Proposals from the Chair:

  • The AGM receives the Report on the recent thinking within the Management Committee of the FCI which considers widening the friendship to all the United and Uniting Churches of South Asia.
  • It affirms this development and requests the Management Committee to continue the exploration of ways to extend the friendship with all the United and Uniting Churches in South Asia, including the Mar Thoma Church, and of assessing their viability.

These proposals were passed at the AGM on 6th October 2012.
The following article by Dr Martin Heath was published in Pilgrim, August 2012.

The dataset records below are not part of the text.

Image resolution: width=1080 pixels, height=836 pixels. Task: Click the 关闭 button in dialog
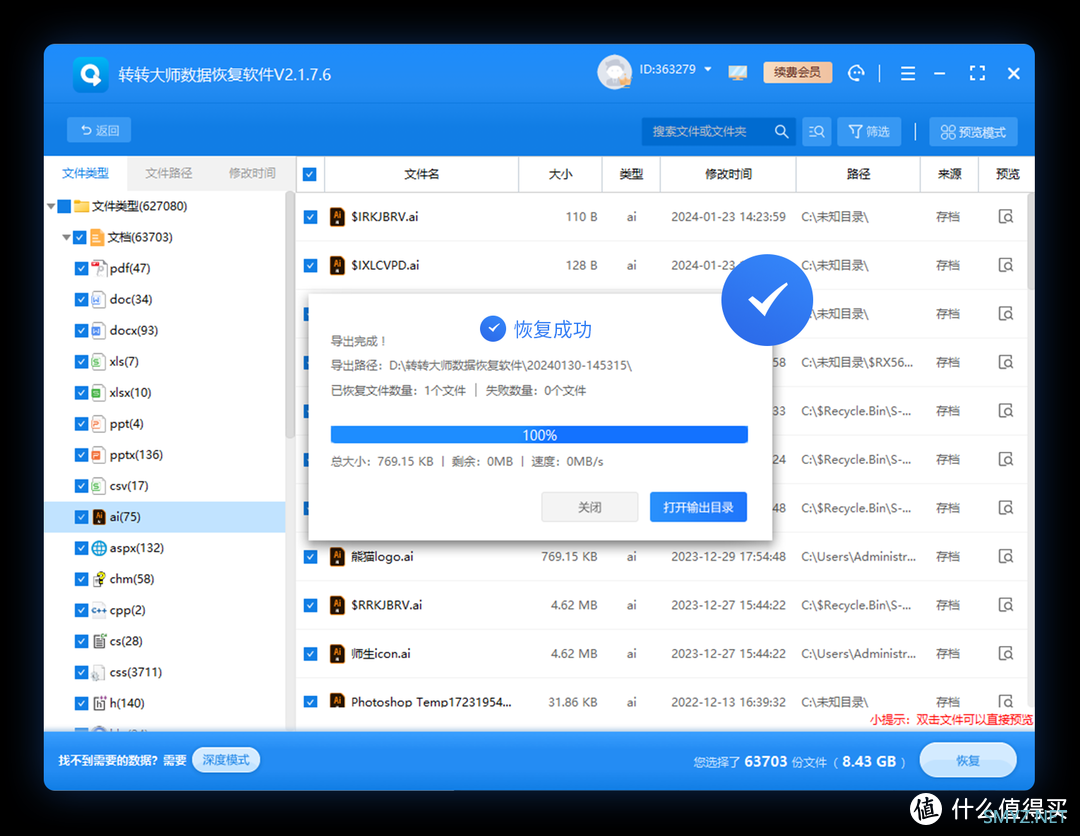click(589, 507)
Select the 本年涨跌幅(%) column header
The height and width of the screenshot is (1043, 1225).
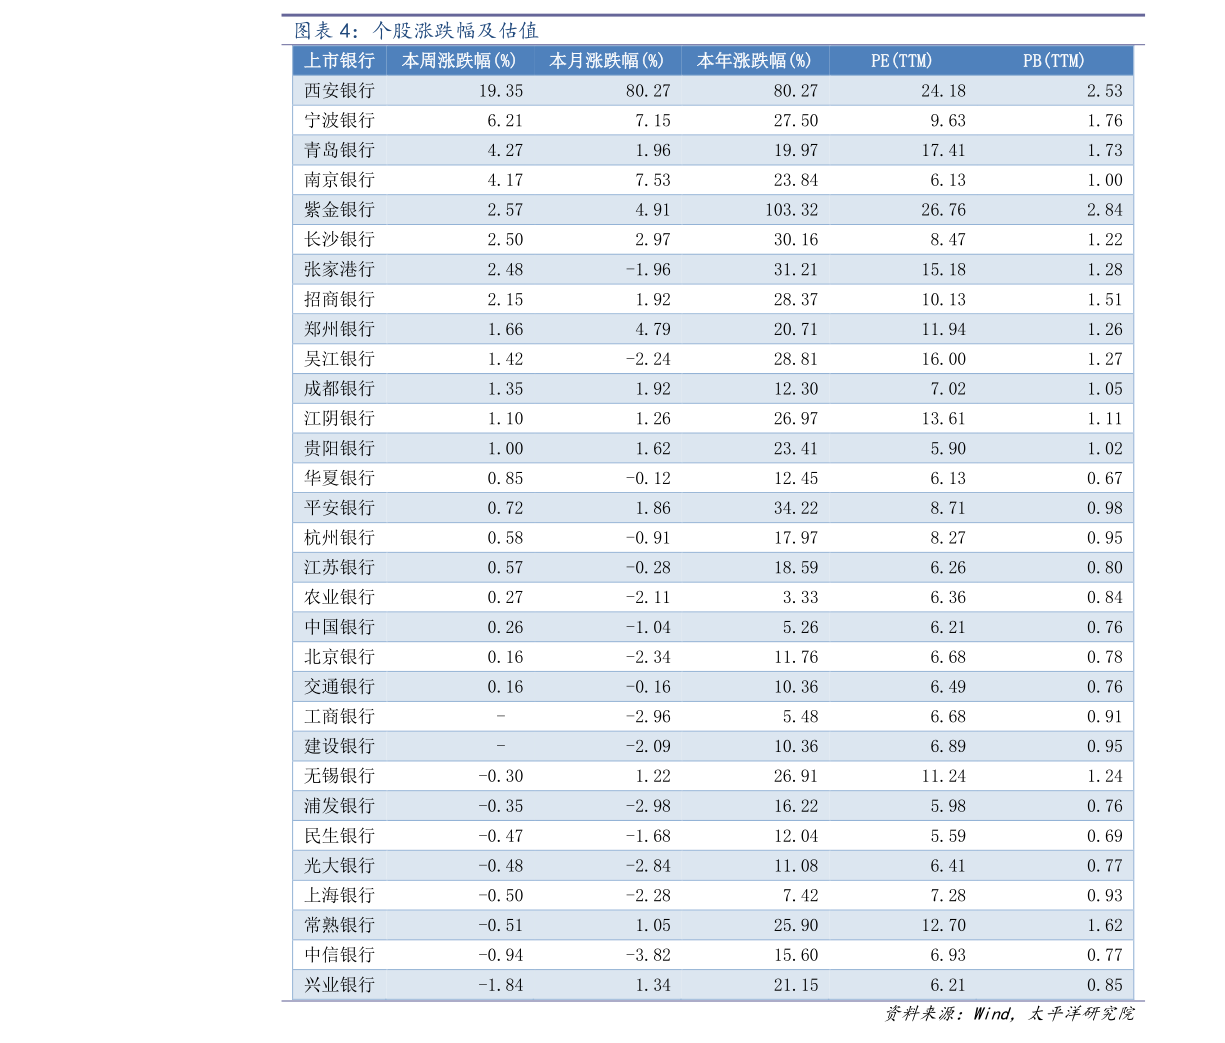click(x=754, y=61)
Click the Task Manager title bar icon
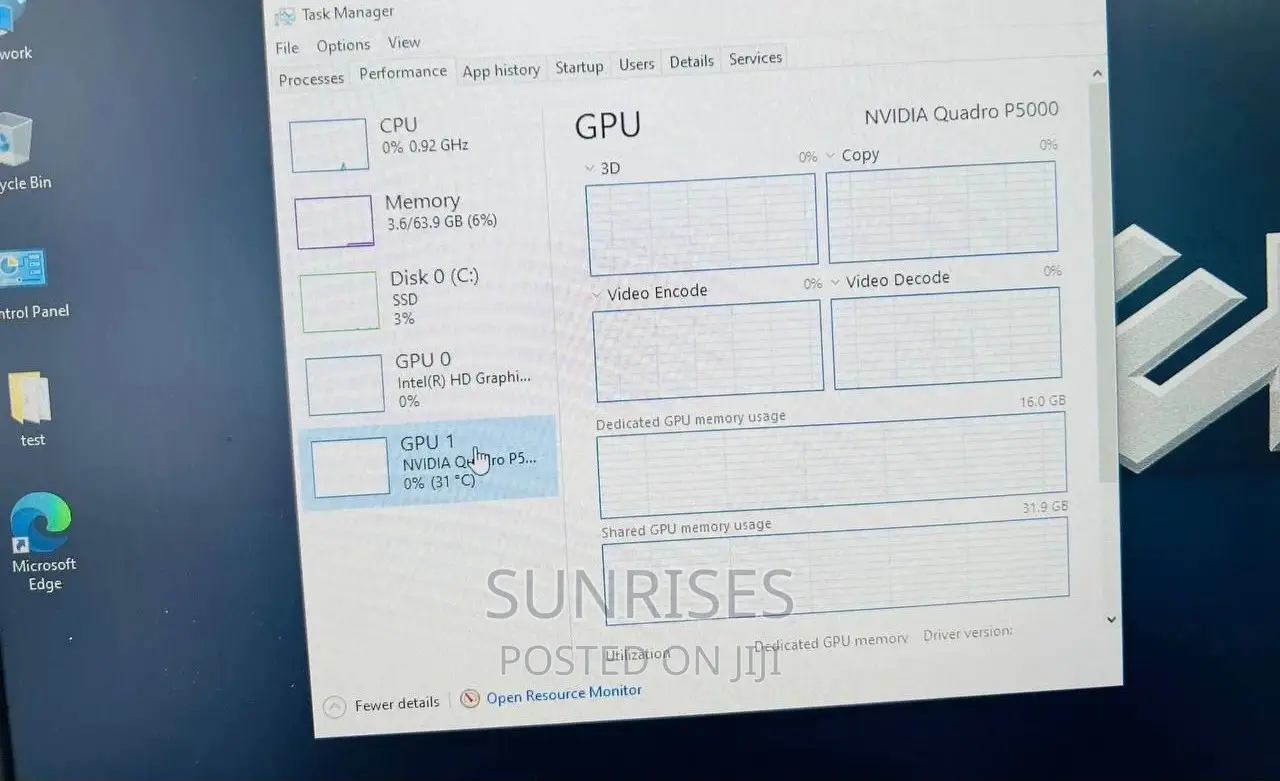The height and width of the screenshot is (781, 1280). pyautogui.click(x=285, y=16)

Martin Heath: A Wider Friendship?

The Management Committee has been looking into the future of the FCI – not crystal gazing, nor only because our membership is declining, but to see how our horizons might be broadened in the cause of the Unity to which we are committed. In this we have taken our cue from the CNI, which describes itself as ‘a United and a Uniting Church’. We believe that seeking new friendships rooted in the experience and cause of Unity is unfinished business and should be similarly on-going. No friendships – no unity!

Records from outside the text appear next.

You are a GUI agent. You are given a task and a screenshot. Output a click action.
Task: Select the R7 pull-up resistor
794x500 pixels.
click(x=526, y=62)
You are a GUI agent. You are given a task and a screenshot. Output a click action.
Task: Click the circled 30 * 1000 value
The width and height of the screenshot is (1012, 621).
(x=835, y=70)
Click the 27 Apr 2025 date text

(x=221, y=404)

Several of us contributed papers ahead of the May meeting of the Committee, all of which pointed up a strong consensus that we should be moving in that direction. Examples of the kinds of friendships we have in mind, include the Mar Thoma Church (a partner with the CSI and the CNI in Unity talks) the Churches of Pakistan and Bangladesh, Christian congregations among the South Asia diaspora in Britain and Ireland, and Diocesan/Regional Partnership Links such as Leicester-Tiruchirappalli and CNI-Derbyshire.

My particular contribution to the discussion was to encourage the FCI to extend the hand of friendship to the (United) Churches of Pakistan and Bangladesh, both of whose formation derives from the same shared historical and ecclesial impulses as those that led to the formation of the CSI and the CNI.

Within the FCI membership are still many who were involved in the processes that led to the formation in 1970 of the CNI, (and a few also of the CSI in 1947). Also in 1970, the Church of Pakistan came into being, followed by the Church of Bangladesh, after the war of Independence. Many in the FCI, including those of us who have served in the mission agencies of Britain and Ireland, have equally strong attachments to these newer United Churches, recognising in their life many historical and cultural affinities with India. Although these newer Churches have their life within Islamic Republics, the caste psyche is everywhere, compounded by the minority status of Christians and the militancy of Islam. Poverty and exclusion from the mainstream of life are universal.

These and other factors also make it difficult for members of the Churches of South Asia to meet one another regionally. Visas are obtained with difficulty, and applications sometimes refused so that it is usually only outside South Asia that such encounters can happen. An extended FCI, – perhaps to be known as Friends of the Church in South Asia – could play a modest but significant role in brokering meetings between Church leaders and members in Britain and Ireland.

Apart from the significant numbers of Christians of Pakistan and Bangladesh origin living in Britain there are a number of former missionaries and others with service to, and experience of, those countries but who lack the fellowship and networking that an extended FCI could offer.

We on the Management Committee are very mindful of the difficulties inherent in well-established organisations moving in new directions. At the same time we do want to commend, in principle, our view that the time has come for us to look ahead to a wider friendship, in which the focus is more overtly on issues common to the life and mission of all the United Churches of South Asia and as an affirmation of our continuing commitment to Unity. There will be an opportunity at the Annual General Meeting in October for members to comment on these issues and, specifically, to vote on a proposal that the Committee should begin to explore ways of taking these matters forward and assessing their viability.